Actually I intend to do something quite non-standard and run multiple independent UART/RS485 buses simultaneously with a single UART module, switching between them with a multiplexer to receive/transmit on multiple independent channels. I will probably run a separate line along with each interconnect that is set high when there is traffic waiting. The MCU will detect the low-high transition and run an interrupt which will switch the multiplexer to connect its UART to the appropriate line to receive incoming data. A return line will be set high to indicate that it is ready to receive the pending transmission and the sending MCU will transmit. In this case all UART buses between modules will only have the two nodes on them and can run at full speed without affecting non-local nodes (beyond servicing latency time) - I will just be introducing the ability to put the connection in 'pause' mode while another line is serviced. I'm not entirely sure this will work out, but I'm looking into it. It will certainly add latency when forwarding traffic across multiple modules, but from my initial calculations this shouldn't be particularly bad in the Mbps range. There are obviously lots of potential issues with this approach, but at this stage it seems to be a good tradeoff that will allow high throughput across the whole network regardless of how big it gets, whilst having reasonable power and latency attributes.

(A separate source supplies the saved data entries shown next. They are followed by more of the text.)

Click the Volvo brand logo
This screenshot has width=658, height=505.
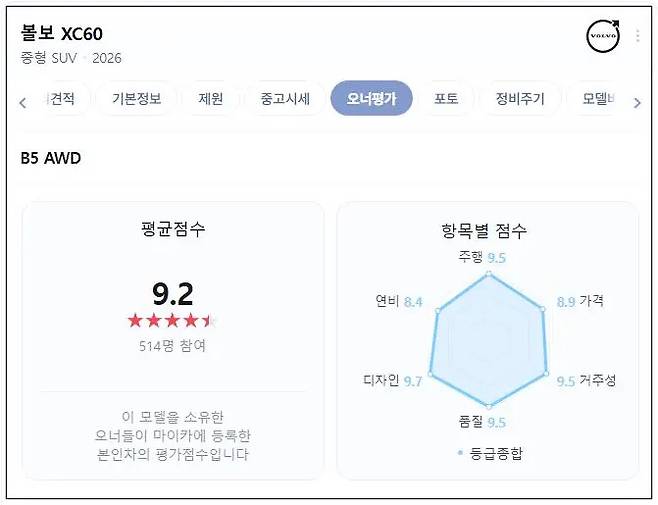(x=603, y=36)
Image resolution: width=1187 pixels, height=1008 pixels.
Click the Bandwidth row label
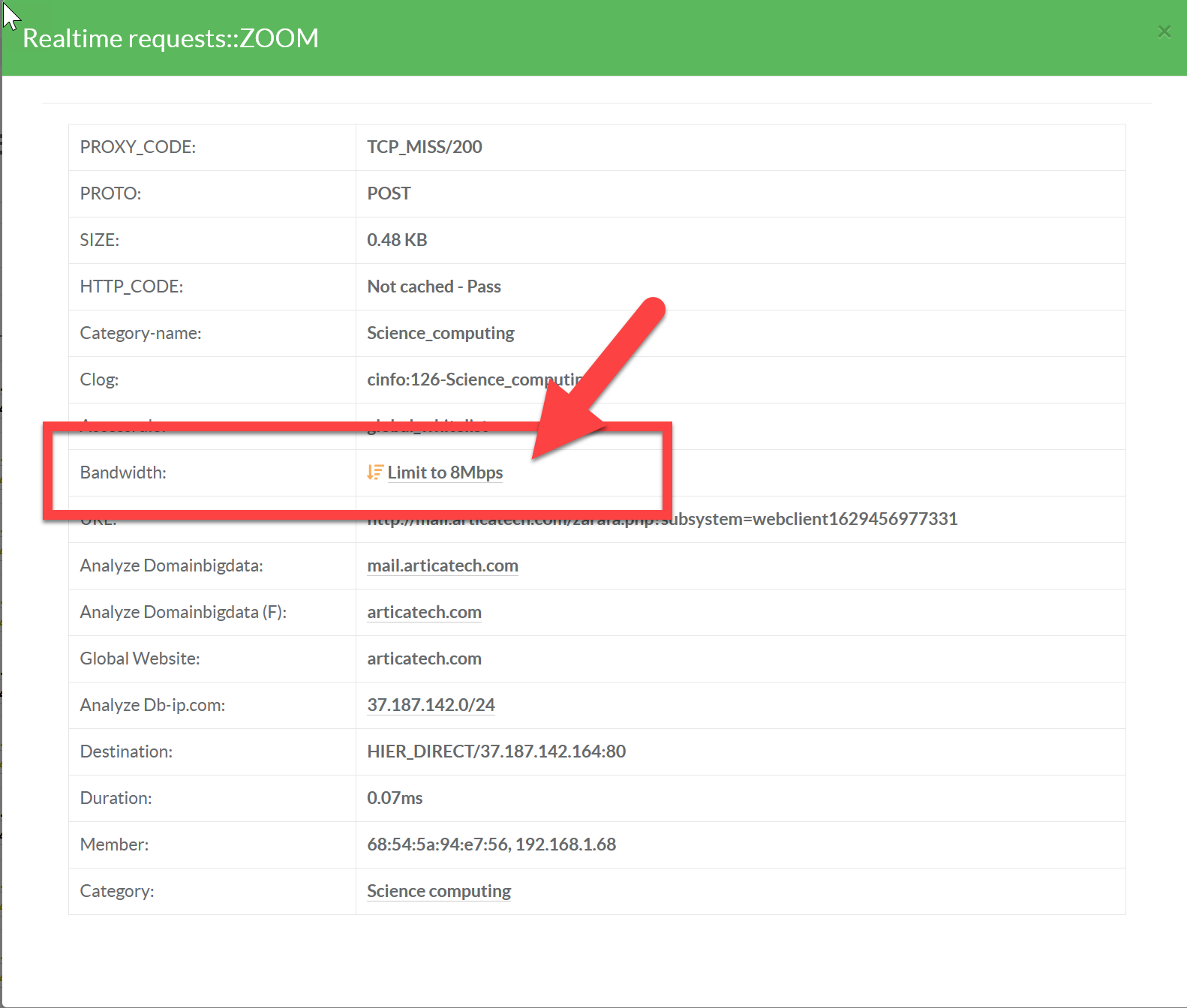click(123, 472)

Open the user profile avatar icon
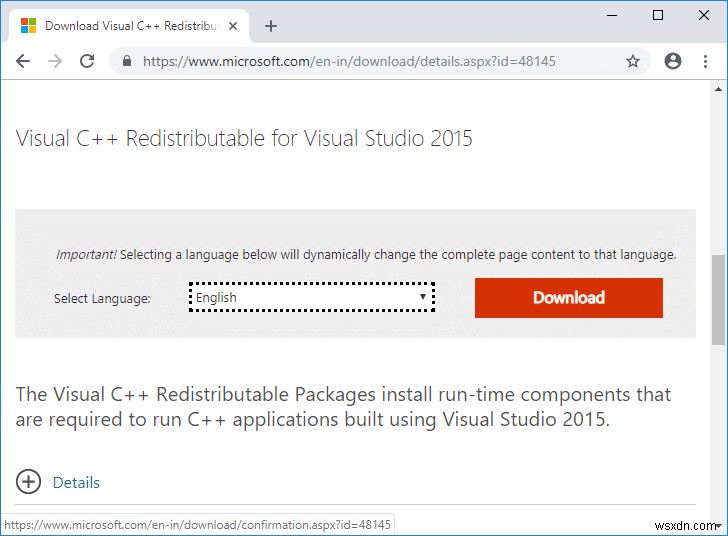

If you are going to go to the trouble to add an external IC (the multiplexor), then I'd suggest better to add a cheap Lattice FPGA or CPLD instead; these are available for a few dollars. They have enough I/Os that you can get your 6 serial channels directly from the hardware, and it can make routing decisions in hardware for packets that don't address the local node. If you don't know FPGAs and HDL, then at least put a second microcontroller (like the CAN controller Richard described). You really don't want to be using the main processor for muxing data and routing packets among 6 neighbors. Pulling data into the main CPU (every byte) only to send it out again will possibly consume a major portion of your processing time and the node will become useless, unless you reduce the communication rate and then the network will become useless. Better to offload that work, either in a separate MCU with 2 or 3 UARTS + MUX (2 extra chips) or a CPLD/FPGA with 6 serial ports in hardware and some routing logic.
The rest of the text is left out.